Normally, a general rule of thumb is not to invest any money that you cannot afford to lose. However, investing for your future financial freedom and retirement, we would say that there are good investments that you could borrow to.


Explaination - Inflation

Inflation is the degree (percentage) in which your money decrease in value each year. Most governments want this to be around 2-2,5% each year, to stimulate consumption and business growth.
This means that if we have an inflation of 2% per year, £102 next year has the same real value as £100 this year.

Explaination - Property equity

Property equity is the amount of money you have in a property which you do not have mortgaged. Assume you have a property with a market value of £100.000. You have a mortgage of £60.000. Then your equity in the property is £40.000, which is the difference between the market value and the mortgage.


Examples – investing borrowed money

Consider these examples, which are examples of possible, and even common, ways of investing.


Example 1 – Investing in stocks

Instead of paying off your mortgage, you borrow more money against the equity on your house, to invest in stocks.

The advantage of stocks is, that invested in the right company on the right market, you can gain a good profit. However, stocks is considered one of the more volatile investments, meaning that even if the stocks normally increase in value over time, there can be longer periods of time that the stocks decrease in value. If you sell your stocks during this time, you will lose money instead of gaining money. You are never certain of the outcome of the investment.

Lets assume that the mortgage on your house is 3%. You estimate an investment in stocks to give you 30% profit over one year. In short – that should mean that you gain a 27% profit during one year – in theory!
Lets assume that the stocks you buy increase in value by 47% during the first 9 months. After that they decrease in value over the next 3 months, giving you a total loss of 8% at the end of one year.
But if you stick it out and let the investment run, at the end of year 10, we assume your stocks has increased in value to a total of 179%. Meanwhile your mortgage costs is 34,3%. (Compound interest of the borrowed money over 10 years, inflation not included).
Is this an investment that you would do?

Lets assume that the stock has decreased in value to -37% over 10 years. Besides the loss in the stocks, you have also the mortgage costs of 34,3%.
Is this still an investment you would or would not do?

Note:
Investing in stocks takes knowledge, skills, time and money.
Research show that investing over one year period may increase and decrease investment value, however, investing over any 10 year period has always resulted in an increase of investment value.
(The exeption is the crash of 1929, which resultd in that the 10 year period of 1929-1939, stock investments decreased in value, but only almost -5%.)



Example 2 – Investing in property

Instead of paying off you mortgage, or putting money into government pension schemes, you invest the money in a second property. You are using your savings or the equity in your property (your home) to invest in an asset, which gives a monthly return, and perhaps even a capital gain when you sell the property.

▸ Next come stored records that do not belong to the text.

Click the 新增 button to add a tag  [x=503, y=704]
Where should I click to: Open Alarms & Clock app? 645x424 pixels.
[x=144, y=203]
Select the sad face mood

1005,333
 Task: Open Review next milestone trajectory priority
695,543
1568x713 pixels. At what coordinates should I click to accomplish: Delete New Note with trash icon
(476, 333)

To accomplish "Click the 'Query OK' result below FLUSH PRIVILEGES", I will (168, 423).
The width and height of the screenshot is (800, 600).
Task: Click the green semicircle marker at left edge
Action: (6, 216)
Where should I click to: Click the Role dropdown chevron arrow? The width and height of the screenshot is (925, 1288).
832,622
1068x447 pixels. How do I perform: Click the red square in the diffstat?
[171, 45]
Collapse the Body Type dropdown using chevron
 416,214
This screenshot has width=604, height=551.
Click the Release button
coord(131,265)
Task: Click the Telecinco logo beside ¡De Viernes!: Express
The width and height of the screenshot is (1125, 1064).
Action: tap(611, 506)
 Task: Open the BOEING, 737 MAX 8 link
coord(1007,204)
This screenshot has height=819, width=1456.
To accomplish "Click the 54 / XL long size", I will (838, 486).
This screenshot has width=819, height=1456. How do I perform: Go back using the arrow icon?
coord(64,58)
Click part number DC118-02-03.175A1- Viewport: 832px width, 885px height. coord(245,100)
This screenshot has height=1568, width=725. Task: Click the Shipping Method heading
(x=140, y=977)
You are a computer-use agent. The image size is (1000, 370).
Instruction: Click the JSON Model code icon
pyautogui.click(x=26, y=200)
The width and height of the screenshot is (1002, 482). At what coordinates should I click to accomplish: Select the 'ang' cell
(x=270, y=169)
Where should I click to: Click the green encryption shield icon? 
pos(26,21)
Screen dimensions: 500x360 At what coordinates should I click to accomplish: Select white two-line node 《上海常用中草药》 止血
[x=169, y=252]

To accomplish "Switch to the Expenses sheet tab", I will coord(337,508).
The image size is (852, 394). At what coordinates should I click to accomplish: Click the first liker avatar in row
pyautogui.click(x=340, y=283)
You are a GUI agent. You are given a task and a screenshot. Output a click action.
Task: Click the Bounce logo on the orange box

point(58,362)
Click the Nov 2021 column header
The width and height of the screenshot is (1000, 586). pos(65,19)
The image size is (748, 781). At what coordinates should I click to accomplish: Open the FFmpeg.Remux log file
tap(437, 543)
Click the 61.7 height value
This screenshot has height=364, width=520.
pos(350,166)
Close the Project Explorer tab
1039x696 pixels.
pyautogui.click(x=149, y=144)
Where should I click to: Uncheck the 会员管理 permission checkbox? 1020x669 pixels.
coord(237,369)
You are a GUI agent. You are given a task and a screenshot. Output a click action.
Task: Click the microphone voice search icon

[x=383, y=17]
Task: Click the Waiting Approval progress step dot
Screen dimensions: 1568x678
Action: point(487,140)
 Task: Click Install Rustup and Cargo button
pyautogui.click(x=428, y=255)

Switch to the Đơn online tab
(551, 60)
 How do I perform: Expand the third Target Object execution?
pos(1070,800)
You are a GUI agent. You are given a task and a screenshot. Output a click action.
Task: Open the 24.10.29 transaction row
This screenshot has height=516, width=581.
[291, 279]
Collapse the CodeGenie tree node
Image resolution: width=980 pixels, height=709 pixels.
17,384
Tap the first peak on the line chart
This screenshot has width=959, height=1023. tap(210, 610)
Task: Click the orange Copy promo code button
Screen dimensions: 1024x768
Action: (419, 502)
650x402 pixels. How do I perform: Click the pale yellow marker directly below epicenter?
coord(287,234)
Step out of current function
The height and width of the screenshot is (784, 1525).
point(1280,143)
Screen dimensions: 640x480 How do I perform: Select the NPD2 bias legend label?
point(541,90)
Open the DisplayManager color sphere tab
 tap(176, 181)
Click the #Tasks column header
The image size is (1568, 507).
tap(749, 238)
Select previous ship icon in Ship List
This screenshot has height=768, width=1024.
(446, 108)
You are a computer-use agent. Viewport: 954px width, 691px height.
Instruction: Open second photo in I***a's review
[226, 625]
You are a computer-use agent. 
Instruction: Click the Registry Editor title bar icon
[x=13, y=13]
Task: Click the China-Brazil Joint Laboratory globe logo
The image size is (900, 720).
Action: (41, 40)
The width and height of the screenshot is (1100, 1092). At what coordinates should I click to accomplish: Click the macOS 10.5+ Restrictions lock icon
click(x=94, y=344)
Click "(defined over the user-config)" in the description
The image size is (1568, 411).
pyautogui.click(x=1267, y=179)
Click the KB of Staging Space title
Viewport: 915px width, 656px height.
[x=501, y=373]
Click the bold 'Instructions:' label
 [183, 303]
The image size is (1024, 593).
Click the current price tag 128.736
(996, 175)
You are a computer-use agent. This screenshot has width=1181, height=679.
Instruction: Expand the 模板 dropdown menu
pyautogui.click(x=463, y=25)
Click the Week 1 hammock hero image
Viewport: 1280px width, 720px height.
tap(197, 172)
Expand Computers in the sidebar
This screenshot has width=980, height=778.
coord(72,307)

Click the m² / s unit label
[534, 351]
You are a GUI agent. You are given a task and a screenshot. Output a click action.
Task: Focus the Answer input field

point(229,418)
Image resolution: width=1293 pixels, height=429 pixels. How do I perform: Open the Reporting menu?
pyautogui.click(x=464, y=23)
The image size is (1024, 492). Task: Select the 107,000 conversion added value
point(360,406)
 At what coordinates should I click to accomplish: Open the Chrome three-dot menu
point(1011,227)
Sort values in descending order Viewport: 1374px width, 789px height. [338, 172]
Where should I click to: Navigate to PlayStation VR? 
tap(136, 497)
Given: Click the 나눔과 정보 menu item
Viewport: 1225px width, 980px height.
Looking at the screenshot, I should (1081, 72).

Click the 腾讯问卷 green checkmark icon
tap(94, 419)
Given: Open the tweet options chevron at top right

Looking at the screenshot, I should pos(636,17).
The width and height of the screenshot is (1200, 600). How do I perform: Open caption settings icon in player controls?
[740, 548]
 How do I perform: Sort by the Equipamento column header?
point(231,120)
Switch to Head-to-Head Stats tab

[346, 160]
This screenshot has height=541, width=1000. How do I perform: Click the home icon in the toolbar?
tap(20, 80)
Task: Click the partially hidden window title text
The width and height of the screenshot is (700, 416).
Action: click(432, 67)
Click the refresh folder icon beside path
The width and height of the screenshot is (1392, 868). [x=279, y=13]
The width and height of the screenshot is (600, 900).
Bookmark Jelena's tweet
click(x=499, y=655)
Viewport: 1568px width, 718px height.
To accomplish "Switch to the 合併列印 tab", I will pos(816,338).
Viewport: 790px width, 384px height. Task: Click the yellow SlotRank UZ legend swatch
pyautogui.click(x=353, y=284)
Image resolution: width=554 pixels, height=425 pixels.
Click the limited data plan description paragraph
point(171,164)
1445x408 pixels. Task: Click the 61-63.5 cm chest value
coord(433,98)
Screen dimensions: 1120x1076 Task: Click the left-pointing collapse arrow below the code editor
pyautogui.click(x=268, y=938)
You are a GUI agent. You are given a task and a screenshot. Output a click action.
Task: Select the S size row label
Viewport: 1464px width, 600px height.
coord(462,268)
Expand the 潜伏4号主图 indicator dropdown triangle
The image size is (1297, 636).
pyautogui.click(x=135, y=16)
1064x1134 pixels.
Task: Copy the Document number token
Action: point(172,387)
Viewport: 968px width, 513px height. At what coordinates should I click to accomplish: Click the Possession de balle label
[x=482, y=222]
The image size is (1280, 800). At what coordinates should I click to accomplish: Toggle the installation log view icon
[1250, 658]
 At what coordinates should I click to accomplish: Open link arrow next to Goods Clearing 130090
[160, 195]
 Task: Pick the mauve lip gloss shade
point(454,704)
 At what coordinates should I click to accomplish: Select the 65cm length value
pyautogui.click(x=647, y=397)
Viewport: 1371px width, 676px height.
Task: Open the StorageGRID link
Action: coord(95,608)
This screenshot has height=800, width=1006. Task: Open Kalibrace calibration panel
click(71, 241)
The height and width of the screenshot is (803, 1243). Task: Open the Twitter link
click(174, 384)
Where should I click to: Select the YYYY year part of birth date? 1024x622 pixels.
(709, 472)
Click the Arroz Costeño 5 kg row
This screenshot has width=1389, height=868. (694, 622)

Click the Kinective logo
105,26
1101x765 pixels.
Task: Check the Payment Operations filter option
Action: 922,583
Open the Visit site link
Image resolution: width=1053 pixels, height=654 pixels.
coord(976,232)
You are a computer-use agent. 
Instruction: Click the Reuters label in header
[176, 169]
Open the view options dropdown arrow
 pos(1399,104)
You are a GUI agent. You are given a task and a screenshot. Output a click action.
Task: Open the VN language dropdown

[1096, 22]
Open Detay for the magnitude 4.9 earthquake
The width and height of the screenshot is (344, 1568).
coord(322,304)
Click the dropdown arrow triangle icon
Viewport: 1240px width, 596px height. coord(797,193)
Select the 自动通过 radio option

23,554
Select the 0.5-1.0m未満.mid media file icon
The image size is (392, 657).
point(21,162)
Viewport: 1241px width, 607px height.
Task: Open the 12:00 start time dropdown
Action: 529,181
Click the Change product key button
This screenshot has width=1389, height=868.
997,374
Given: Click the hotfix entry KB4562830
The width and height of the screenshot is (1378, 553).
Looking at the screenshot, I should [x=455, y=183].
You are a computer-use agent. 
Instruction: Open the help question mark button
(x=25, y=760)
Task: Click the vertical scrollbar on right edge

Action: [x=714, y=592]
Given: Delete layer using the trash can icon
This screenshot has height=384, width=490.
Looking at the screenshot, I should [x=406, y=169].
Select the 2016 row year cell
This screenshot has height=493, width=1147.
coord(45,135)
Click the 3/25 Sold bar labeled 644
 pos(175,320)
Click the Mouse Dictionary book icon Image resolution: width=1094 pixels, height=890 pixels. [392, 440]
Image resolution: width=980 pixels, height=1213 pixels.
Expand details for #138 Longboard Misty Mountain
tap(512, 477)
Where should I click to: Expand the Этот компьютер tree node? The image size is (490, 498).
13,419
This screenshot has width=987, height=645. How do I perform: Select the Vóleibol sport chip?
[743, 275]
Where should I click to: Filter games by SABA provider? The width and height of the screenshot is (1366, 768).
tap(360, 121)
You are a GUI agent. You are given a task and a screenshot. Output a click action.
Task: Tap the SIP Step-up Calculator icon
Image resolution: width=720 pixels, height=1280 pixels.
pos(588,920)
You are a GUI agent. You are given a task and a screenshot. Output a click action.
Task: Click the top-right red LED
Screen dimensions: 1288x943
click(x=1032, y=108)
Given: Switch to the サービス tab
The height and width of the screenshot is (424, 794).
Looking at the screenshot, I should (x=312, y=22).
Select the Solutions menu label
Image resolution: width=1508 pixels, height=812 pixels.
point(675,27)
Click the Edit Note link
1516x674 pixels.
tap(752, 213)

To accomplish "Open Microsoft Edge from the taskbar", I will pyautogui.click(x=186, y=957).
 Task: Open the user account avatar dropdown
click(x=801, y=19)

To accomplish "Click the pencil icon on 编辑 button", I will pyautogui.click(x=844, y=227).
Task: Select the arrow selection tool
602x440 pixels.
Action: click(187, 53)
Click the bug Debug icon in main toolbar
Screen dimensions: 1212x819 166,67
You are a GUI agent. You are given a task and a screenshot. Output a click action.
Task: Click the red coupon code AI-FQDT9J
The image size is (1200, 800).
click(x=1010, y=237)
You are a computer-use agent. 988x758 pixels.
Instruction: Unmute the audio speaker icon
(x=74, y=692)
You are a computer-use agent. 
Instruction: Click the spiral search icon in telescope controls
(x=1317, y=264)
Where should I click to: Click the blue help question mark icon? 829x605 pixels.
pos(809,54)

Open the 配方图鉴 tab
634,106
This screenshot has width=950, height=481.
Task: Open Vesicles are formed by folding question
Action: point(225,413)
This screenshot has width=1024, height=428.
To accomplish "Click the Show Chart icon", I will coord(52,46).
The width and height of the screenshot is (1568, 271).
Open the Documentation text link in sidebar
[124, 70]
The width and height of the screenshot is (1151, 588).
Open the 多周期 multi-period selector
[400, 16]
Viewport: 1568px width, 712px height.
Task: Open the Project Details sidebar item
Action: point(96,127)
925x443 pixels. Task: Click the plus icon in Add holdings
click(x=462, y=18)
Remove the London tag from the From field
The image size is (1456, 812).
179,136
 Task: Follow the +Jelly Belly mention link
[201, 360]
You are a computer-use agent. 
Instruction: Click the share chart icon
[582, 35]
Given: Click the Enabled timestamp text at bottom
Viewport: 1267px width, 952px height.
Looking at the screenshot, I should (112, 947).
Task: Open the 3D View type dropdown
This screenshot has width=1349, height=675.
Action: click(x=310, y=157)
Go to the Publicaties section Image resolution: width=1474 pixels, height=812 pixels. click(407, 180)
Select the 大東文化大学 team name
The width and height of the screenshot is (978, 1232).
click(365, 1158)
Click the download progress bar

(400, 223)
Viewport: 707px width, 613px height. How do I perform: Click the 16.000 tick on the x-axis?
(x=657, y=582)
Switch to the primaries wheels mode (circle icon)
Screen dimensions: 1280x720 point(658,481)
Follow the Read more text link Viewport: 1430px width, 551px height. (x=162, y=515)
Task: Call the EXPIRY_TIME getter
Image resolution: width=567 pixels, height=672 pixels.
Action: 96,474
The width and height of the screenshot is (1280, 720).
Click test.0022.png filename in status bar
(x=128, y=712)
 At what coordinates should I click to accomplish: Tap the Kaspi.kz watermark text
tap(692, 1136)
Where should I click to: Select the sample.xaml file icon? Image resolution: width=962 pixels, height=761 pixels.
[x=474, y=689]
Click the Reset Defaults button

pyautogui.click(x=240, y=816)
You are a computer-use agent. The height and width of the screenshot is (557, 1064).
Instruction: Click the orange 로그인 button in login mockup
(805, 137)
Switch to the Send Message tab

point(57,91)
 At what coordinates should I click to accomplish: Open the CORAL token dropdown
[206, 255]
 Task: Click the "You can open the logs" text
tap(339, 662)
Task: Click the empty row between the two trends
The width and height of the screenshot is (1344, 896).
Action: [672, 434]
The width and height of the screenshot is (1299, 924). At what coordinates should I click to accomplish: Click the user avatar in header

Property and real estate is normally a much more stable investment, where the value of a property normally increases over time. However, a warning should be emphasized: the value of property has known to crash now and then. But it always come back up again, even if it takes years. You stand the risk, and you profit from the value increase.

Lets assume that you borrow £50.000 against the equity of your home, at 3% mortgage interest. You buy a second property, which you rent out. You receive monthly cash flow of £450 per calendar month (pcm).
You have expenses on the property of £250 pcm. Your increase mortgage will cost you 3% of £50.000 per year, equal to £1.500 per year in interest, and £125 pcm.
Monthly Income £450
Monthly Expenses -£250
Monthly interest -£125
Monthly cash flow £75

Owning and managing a second property, you have now become a self-employed business owner.
Is this something you would do?

What if the expenses of the second property was £125 pcm, the monthly rent was £470 pcm and the interest was 2%, equal to £83 pcm, resulting in a cash flow of £262 pcm, or 6,3% profit per annum.
Is this still something you would or would not do?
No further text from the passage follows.